### WORK REQUIRED
Update the data from the line containing "This screenshot has width=1920, height=1080. What" through the end of the data, both ends included, by changing "This screenshot" to "This image" and keeping everything else unchanged.
--- Start of THE RECORDS ---
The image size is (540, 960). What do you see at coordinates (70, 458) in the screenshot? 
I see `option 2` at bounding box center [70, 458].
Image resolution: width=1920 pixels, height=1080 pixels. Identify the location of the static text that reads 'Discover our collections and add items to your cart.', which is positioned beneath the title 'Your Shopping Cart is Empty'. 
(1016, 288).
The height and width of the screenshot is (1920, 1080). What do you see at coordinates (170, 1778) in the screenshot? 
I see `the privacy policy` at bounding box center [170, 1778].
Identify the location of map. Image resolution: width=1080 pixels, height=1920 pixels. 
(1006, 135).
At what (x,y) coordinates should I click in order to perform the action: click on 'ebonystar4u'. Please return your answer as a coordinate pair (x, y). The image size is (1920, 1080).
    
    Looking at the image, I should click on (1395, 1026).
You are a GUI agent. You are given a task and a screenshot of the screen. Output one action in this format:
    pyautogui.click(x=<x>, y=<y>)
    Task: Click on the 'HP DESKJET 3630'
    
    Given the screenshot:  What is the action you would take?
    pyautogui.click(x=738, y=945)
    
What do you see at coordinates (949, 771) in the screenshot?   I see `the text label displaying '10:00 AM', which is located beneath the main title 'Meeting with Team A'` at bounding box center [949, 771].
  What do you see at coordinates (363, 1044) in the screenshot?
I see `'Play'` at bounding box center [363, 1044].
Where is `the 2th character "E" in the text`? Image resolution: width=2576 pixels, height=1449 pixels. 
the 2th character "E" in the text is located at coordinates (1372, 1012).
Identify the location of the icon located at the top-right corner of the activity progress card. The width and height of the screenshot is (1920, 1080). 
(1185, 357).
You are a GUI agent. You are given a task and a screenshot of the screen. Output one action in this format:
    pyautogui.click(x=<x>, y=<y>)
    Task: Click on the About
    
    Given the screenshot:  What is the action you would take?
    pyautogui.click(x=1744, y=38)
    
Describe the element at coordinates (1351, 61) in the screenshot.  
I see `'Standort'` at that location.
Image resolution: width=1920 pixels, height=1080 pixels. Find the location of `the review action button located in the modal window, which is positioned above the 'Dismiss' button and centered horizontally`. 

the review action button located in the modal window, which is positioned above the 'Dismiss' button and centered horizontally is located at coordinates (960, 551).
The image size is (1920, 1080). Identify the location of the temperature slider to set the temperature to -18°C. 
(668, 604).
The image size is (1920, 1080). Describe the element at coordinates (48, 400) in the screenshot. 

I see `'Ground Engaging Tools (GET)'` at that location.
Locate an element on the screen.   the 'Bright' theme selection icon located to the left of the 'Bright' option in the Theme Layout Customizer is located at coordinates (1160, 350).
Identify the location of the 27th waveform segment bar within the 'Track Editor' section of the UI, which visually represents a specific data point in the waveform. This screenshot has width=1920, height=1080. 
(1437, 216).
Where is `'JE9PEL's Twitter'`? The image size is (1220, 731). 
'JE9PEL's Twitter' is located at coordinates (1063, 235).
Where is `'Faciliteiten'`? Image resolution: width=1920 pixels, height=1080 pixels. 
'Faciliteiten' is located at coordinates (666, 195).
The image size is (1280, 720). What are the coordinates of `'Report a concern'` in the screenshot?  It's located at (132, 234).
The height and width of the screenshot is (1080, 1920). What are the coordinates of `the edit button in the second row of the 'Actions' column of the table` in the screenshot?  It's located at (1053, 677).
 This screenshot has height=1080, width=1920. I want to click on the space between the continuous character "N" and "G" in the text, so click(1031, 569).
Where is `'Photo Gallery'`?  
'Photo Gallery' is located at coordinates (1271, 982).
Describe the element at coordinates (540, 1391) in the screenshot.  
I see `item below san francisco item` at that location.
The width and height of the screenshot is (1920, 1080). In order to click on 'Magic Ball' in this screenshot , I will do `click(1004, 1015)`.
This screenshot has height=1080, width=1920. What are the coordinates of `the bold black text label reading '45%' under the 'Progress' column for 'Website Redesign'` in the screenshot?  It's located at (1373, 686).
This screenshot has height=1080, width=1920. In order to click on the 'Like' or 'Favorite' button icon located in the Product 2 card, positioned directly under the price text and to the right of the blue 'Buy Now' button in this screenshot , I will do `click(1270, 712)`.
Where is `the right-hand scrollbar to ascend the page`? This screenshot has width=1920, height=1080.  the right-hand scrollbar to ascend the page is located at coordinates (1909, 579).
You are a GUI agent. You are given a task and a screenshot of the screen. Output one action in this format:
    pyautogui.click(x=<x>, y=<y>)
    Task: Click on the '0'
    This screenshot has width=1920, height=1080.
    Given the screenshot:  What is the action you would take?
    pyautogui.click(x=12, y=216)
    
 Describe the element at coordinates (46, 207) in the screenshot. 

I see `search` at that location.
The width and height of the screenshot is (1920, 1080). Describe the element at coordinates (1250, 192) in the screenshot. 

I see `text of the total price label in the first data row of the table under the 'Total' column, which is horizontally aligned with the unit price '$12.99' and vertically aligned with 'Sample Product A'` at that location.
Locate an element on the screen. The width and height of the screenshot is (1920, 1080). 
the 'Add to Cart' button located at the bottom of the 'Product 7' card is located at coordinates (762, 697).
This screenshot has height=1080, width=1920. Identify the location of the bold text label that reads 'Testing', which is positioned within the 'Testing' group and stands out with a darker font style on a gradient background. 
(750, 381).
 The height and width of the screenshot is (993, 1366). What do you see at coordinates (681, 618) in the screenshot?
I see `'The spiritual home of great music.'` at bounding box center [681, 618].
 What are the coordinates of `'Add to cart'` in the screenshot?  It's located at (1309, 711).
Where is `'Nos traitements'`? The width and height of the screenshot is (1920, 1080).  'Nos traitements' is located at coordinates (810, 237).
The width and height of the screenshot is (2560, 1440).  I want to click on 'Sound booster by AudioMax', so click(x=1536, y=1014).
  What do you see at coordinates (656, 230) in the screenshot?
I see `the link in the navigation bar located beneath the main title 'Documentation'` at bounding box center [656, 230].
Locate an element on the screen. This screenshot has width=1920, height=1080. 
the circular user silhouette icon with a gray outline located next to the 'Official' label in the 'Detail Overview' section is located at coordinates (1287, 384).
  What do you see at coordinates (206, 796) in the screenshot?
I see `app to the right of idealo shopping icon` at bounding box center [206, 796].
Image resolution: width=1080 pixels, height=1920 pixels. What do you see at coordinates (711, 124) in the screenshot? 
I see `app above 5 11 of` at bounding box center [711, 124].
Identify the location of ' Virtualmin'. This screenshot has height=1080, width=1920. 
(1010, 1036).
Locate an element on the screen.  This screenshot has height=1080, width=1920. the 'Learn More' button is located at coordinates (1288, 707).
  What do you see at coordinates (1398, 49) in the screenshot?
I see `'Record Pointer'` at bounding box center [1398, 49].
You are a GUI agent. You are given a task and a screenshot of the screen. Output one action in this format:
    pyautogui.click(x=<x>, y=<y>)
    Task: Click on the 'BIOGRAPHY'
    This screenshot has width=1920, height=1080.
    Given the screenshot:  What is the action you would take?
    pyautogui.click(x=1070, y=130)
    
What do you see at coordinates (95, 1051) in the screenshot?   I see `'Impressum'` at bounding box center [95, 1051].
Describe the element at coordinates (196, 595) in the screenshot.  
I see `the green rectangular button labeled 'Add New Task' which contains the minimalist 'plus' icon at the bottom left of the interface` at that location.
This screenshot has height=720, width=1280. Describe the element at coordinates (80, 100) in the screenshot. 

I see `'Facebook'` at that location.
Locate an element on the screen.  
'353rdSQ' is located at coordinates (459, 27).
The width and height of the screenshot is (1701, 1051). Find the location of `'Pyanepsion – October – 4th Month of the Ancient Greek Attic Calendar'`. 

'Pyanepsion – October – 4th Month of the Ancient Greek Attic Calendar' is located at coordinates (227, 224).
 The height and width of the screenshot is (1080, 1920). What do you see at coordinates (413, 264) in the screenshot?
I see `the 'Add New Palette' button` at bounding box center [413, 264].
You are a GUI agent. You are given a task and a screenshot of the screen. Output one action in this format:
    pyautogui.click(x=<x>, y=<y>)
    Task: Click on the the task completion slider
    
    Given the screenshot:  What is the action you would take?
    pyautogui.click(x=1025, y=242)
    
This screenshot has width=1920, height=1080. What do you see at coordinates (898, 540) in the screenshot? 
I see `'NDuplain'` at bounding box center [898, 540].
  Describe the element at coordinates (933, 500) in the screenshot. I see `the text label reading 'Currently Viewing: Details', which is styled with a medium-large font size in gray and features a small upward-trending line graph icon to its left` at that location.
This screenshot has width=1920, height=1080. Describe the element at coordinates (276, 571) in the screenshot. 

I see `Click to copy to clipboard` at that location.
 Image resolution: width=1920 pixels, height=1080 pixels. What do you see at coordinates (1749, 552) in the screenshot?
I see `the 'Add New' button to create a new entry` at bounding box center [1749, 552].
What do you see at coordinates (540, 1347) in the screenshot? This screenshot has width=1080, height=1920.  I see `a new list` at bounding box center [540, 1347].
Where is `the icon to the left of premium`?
--- End of THE RECORDS ---
### FINISHED EXERCISE
This image has width=1920, height=1080. What do you see at coordinates (898, 540) in the screenshot? 
I see `'NDuplain'` at bounding box center [898, 540].
  Describe the element at coordinates (933, 500) in the screenshot. I see `the text label reading 'Currently Viewing: Details', which is styled with a medium-large font size in gray and features a small upward-trending line graph icon to its left` at that location.
This image has width=1920, height=1080. Describe the element at coordinates (276, 571) in the screenshot. 

I see `Click to copy to clipboard` at that location.
 Image resolution: width=1920 pixels, height=1080 pixels. What do you see at coordinates (1749, 552) in the screenshot?
I see `the 'Add New' button to create a new entry` at bounding box center [1749, 552].
What do you see at coordinates (540, 1347) in the screenshot? This image has width=1080, height=1920.  I see `a new list` at bounding box center [540, 1347].
Where is `the icon to the left of premium`?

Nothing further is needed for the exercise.